GSA Annual Meeting in Phoenix, Arizona, USA - 2019

Paper No. 46-6
Presentation Time: 9:00 AM-5:30 PM


CHAUVIN, Benjamin P., DON, Jessica E., SUN, Yanpeng and SHAW, John H., Earth and Planetary Sciences, Harvard University, Faculty of Arts and Sciences, 20 Oxford Street, Cambridge, MA 02138

According to fundamental rock mechanics, faults are expected to develop as conjugate pairs. Thus, conjugate faulting is ubiquitous in compressional domains. Different spatial and temporal interactions of conjugate faults, however, can generate a wide variety of structural geometries including complex patterns of faulting and fault-related folding. Their study and comprehension are warranted in many academic and industrial applications.

We model the nucleation and growth of conjugate faults using the Distinct Element Method. This numerical technique performs a mechanical simulation on an assembly of particles which interact using contact laws. To mimic rock mechanical behavior, we assign appropriate parameters to the particles and contacts such as: density, friction, stiffness, and strength. This latter parameter allows to bond pairs of particles. Fracturing and faulting within the assembly happen when the stress is high enough to break the bonds, respecting a Mohr-Coulomb criterion. Deformation is triggered by forces acting on the particle ensemble: gravity and a displacement imposed on a system boundary.

We build a series of two-dimensional models composed of disks to represent several compressional structures observed in natural settings. We focus on five deformation styles. The first case corresponds to folding along a single fault. The second case is the simultaneous nucleation and growth of two conjugate faults. The last three models are intermediate of the two previous ones. These three models have a series of backthrusts sliding along a main forethrust. One case has the secondary backthrusts cutting and displacing the hanging wall layers without any significant folding; the layering remains tabular. The last two models have folding in the hanging wall, but differ by the role the backthrusts play in this deformation.

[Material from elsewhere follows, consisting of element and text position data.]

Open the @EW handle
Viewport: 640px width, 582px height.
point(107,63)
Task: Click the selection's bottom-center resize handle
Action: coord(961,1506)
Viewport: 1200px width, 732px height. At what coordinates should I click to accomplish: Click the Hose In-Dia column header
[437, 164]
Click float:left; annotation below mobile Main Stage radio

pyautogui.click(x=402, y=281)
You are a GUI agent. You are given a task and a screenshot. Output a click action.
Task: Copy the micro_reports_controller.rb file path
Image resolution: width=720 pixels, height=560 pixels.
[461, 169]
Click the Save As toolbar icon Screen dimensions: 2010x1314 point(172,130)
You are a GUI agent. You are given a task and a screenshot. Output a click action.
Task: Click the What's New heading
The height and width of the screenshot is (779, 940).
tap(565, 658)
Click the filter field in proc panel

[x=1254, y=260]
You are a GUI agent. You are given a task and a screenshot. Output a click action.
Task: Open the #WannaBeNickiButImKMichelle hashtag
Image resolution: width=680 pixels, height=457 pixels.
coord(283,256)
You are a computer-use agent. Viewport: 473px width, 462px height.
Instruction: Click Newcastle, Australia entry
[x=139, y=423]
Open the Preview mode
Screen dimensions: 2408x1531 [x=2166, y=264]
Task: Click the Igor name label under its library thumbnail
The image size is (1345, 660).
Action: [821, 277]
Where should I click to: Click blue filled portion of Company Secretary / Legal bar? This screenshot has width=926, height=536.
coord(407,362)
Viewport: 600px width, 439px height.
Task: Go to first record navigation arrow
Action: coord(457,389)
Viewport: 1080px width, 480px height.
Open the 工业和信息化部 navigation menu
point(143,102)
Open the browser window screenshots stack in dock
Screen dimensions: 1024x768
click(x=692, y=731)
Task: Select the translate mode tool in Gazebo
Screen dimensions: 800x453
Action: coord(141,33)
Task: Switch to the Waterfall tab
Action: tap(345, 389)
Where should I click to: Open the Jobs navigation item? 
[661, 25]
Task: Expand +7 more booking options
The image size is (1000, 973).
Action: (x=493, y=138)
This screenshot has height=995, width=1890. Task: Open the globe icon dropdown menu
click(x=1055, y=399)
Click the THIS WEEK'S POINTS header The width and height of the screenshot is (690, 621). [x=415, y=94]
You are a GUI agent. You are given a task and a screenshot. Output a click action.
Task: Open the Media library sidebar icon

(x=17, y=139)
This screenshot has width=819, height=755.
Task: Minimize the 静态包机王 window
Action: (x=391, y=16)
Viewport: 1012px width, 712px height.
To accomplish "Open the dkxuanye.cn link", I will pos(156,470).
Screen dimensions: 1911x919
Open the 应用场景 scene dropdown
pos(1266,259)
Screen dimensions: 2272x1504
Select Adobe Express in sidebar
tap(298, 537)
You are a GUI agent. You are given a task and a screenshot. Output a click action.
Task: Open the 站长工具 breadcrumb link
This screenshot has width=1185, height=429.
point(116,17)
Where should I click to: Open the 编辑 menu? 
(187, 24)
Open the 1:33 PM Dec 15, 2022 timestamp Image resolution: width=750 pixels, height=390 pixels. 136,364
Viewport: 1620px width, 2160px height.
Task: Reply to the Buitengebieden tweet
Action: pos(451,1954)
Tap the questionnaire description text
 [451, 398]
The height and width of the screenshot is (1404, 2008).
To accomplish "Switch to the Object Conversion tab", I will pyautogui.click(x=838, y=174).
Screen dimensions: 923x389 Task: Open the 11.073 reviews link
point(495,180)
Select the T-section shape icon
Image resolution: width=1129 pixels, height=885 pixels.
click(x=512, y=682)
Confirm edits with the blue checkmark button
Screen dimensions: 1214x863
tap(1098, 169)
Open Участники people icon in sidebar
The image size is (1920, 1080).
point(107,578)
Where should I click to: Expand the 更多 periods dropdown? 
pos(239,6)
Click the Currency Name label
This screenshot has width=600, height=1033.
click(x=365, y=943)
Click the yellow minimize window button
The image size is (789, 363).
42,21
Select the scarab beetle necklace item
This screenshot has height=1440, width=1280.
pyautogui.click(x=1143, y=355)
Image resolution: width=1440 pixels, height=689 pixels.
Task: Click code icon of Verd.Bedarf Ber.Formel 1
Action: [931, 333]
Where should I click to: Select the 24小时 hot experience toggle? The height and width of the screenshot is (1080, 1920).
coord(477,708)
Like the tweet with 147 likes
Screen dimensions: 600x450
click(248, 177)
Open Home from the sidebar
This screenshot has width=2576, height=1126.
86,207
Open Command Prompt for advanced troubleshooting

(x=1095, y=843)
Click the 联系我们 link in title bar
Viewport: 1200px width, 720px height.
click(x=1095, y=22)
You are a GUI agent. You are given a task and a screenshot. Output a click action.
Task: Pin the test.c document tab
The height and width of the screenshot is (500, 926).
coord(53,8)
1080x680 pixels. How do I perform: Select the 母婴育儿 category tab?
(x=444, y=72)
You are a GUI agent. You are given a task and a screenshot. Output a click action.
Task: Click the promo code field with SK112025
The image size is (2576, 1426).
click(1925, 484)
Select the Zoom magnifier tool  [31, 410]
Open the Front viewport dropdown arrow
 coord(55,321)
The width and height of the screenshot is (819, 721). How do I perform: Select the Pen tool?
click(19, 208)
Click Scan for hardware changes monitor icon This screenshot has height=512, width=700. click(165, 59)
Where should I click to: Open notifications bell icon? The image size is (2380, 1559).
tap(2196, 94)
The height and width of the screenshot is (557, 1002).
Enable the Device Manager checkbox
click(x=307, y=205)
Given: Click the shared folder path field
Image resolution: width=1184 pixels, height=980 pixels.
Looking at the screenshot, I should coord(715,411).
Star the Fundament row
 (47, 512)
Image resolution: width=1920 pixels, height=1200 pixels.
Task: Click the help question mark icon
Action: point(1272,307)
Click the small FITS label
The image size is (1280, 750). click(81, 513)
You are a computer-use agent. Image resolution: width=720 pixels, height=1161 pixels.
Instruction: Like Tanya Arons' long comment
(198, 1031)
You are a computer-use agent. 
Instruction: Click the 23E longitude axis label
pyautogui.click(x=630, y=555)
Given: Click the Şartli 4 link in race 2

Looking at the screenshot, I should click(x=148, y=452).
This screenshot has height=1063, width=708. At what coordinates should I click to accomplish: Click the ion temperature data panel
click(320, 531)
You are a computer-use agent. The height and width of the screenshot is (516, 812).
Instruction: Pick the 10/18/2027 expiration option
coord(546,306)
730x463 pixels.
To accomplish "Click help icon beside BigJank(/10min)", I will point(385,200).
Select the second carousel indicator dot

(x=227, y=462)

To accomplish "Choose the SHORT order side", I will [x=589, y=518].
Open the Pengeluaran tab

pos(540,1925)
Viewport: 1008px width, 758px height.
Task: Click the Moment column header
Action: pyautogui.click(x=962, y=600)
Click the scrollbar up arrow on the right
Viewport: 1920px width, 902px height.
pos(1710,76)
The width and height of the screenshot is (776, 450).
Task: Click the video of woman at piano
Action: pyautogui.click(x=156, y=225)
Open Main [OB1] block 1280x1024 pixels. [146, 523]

We show that the Distinct Element Method and the implied mechanics can efficiently model different conjugate faulting styles. In addition, we explore natural examples of conjugate fault systems from the Niger Delta and Qaidam basin (China) imaged in seismic reflection data, and highlight their similarities with these numerical models. We then illustrate how the models, in turn, help to understand and interpret these natural structures.